Look at the way we meet Dale Dixon, a sheriff far away from the grisly murder scene, in Star City, Ark.: though the film cuts away to him via the brilliantly scary match of a screaming child in the first sequence, our true introduction to the character comes in the form of a phone call the LAPD makes to him after clues point them in the direction of Star City. Bill Paxton, mostly off-camera, establishes his character with aplomb, his fast-talking simplicity revealing an insecurity and open desire to ingratiate himself with big city cops. We also get a taste of his oafishness but also his drive. We later learn that townsfolk call him "Hurricane," which may reference either the blustering hot wind he puffs out in gales or his energetic In-person, Paxton only deepens Dixon's clumsy but capable sheriff, the character's unlikely balance of stereotyping and originality a microcosm for the film's broader overview of this Arkansas town and the storm working its way there from Los Angeles.
Thornton's screenplay does have its fun out in Star City, from a "Who's on first?" routine Dixon has with Ray's half-deaf, bumpkin uncle to Dixon's own aw-shucks goofiness around the two L.A. detectives he wants so badly to impress. In the aforementioned phone call, Franklin juxtaposes the large, professional office where the L.A. cops sit and the tiny shack that it is the Star City police office, a place so laughably tiny and obsolete the hissing and chirping of crickets buzz all around its empty surroundings. Compared to the horrifying 10-minute setpiece in L.A. that opens the film in bewildering ultraviolence, the drunken rambunctiousness and casual domestic disputes seem quaint despite the seriousness of the crimes that Dixon tends to sort out without busting anyone.
Nevertheless, Thornton and Franklin not only deepen their view of the South, they do so without resorting to easy clichés of glamorizing the simple life. Instead, they chip away at Dixon and his surroundings, not only bringing out an unexpected intelligence and grace but hidden secrets that connect the characters and complicate their pasts. Dixon has an easygoing relationship with everyone in town, save a black child who causes him to stare silently and uncomfortably whenever he sees the boy. Does the child bring out Dixon's latent racism, a charge potentially supported by his use of the n-word around McFreely, the black L.A. detective?
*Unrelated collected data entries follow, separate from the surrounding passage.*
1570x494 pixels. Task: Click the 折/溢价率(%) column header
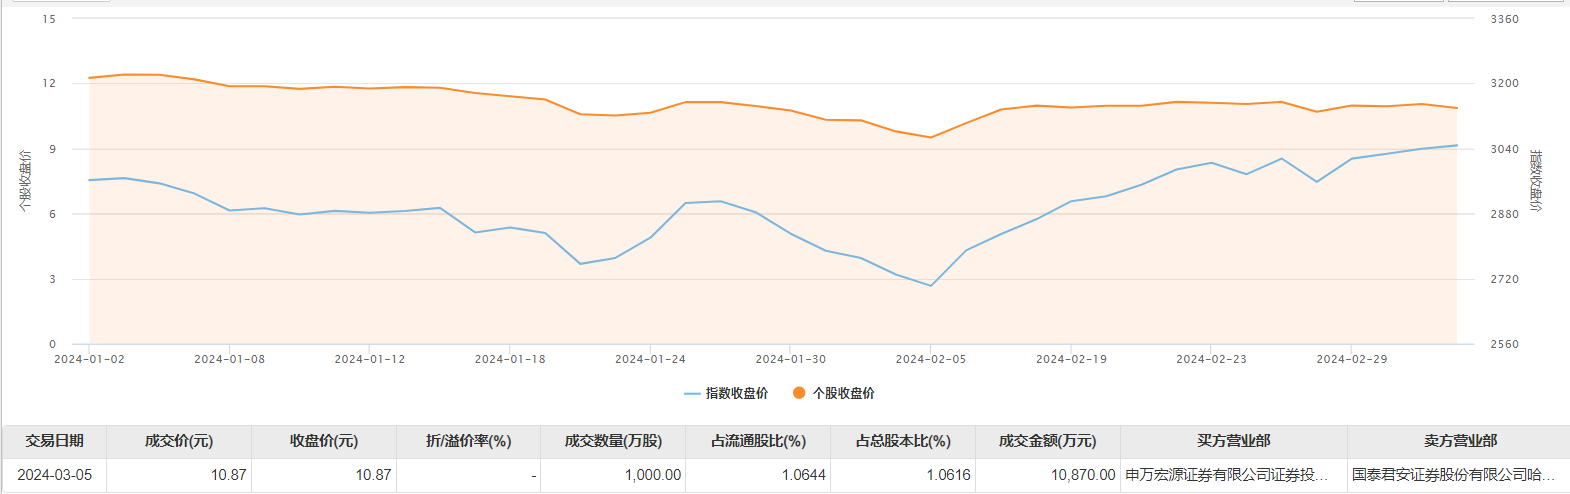pyautogui.click(x=468, y=441)
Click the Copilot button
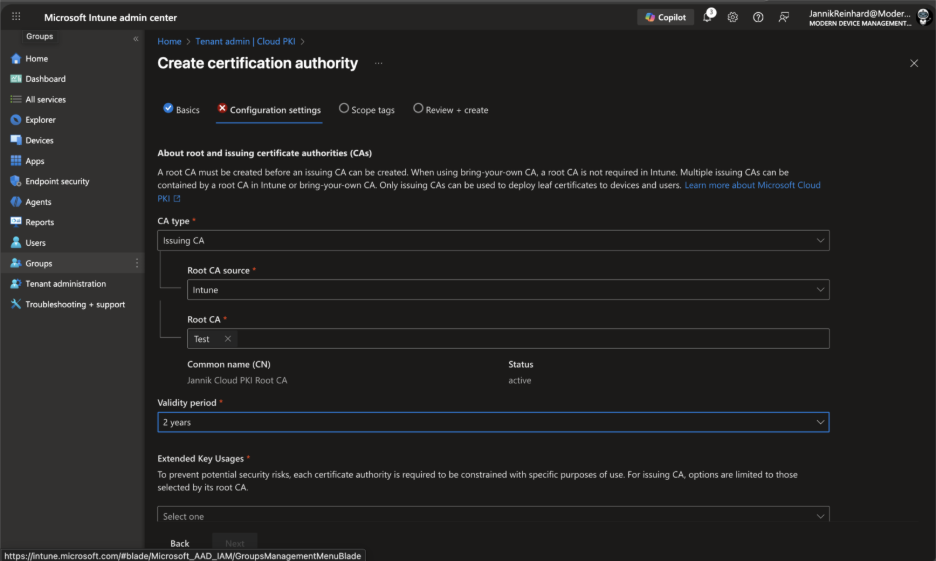 click(665, 17)
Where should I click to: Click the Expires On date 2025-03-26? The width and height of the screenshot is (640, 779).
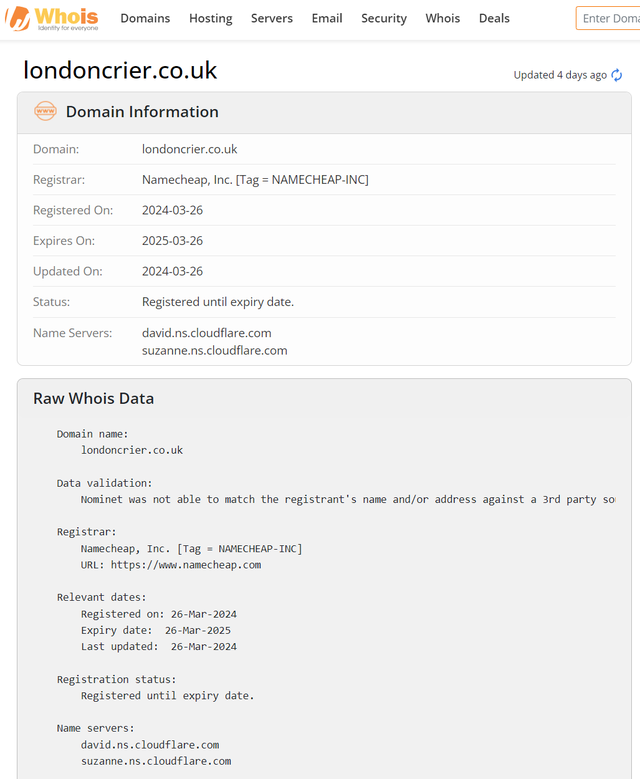pos(173,241)
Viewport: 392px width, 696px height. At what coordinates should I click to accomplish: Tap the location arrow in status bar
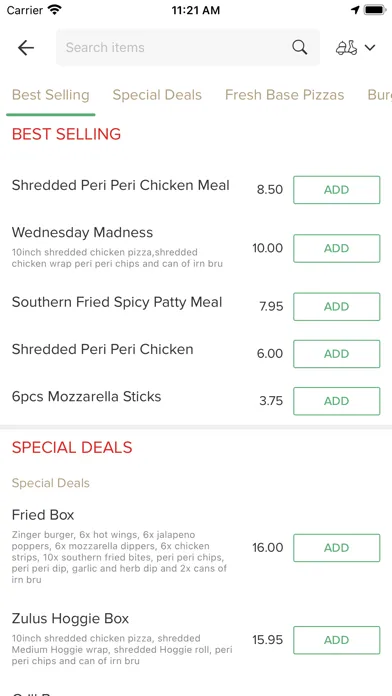[355, 10]
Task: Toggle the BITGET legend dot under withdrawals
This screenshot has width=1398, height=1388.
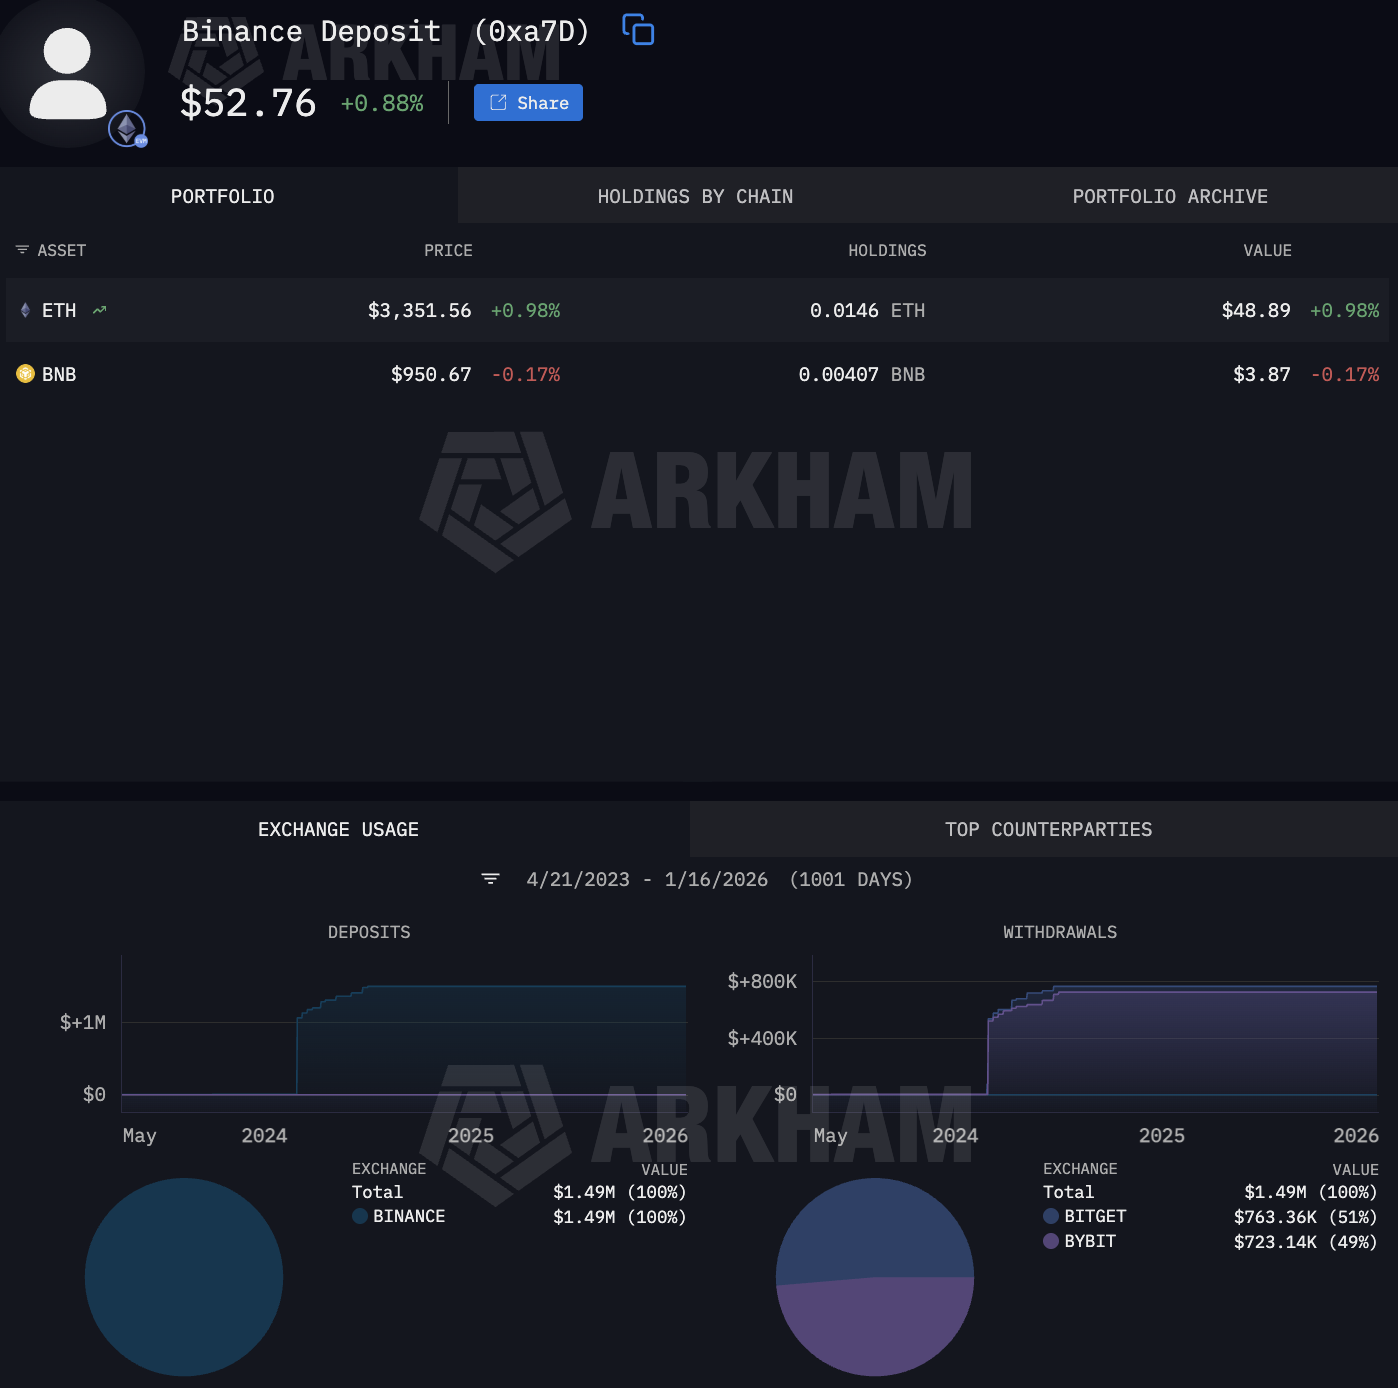Action: pos(1049,1217)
Possibly, but that interpretation, I think, deliberately plays upon audience's expectations of the racist small-town hick; even Dixon's casual use of a racial slur seems less a revelation of prejudices than a mature display of vestigial social programming.
Indeed, race almost feels like an appendix in this movie, a relic of a bygone, unevolved age that can nevertheless flare up painfully. The film is tacit in its establishing of interracial bonds, from Ray and Fantasia's relationship to the partnerships of Ray/Pluto and Cole/McFreely; for that matter, McFreely's surname suggests interracial coupling in his own family tree. The blurring of race relations shows progress without it being paraded around by the filmmakers as an accomplishment, but ingrained tensions come to the fore in key scenes and dialogue exchanges: Fantasia may be the least guilty of the three criminals, but she knows she "looks guilty" and will get destroyed by a jury, while Dixon's own past comes back to both haunt and motivate him in the final stretch.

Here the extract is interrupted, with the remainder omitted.